→ What to do:
Images are to be dropped; everything else in the entries below must be copied exactly.

→ Extracted entries:
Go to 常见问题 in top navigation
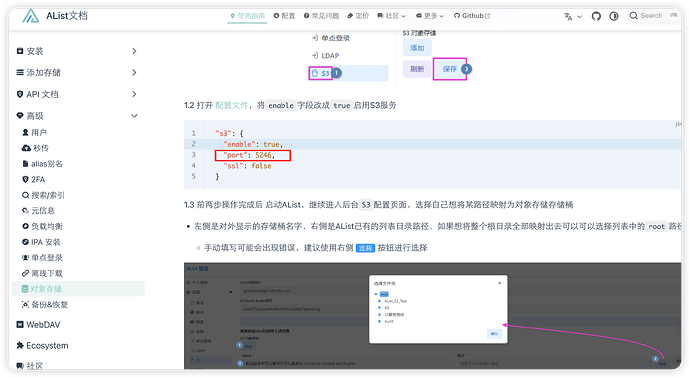 pos(321,16)
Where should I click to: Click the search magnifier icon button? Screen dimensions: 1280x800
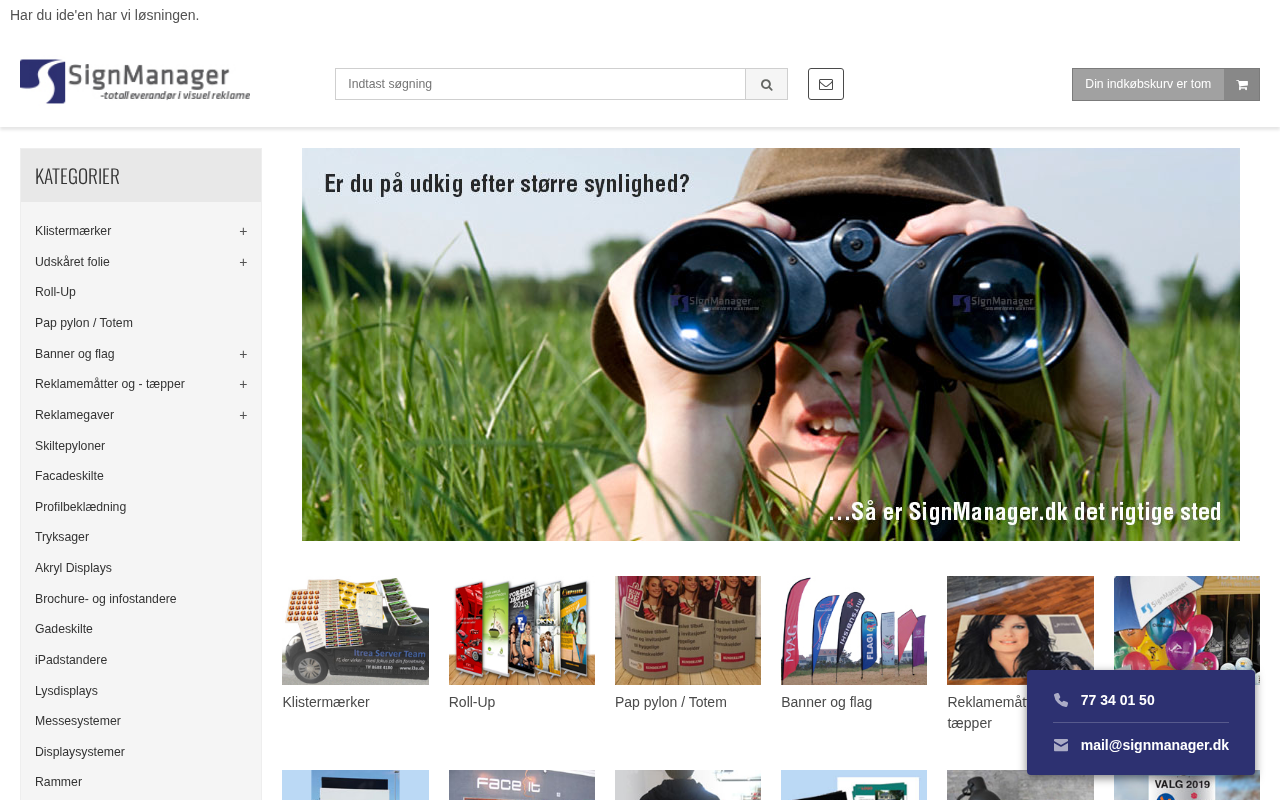pyautogui.click(x=766, y=84)
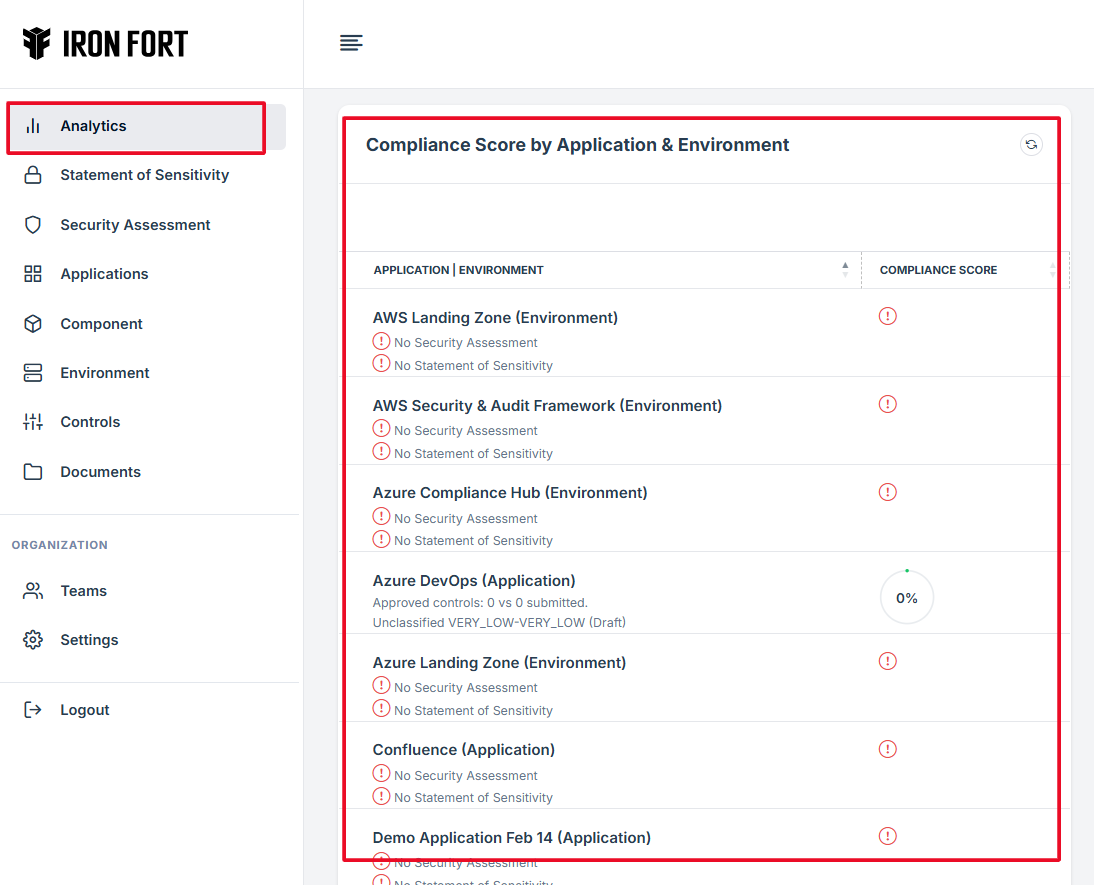
Task: Toggle the sidebar hamburger menu icon
Action: 351,42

→ Output for this exercise:
Go to 常见问题 in top navigation
 pos(321,16)
Where should I click to: Click the search magnifier icon button? Screen dimensions: 1280x800
pyautogui.click(x=766, y=84)
Task: Toggle the sidebar hamburger menu icon
Action: 351,42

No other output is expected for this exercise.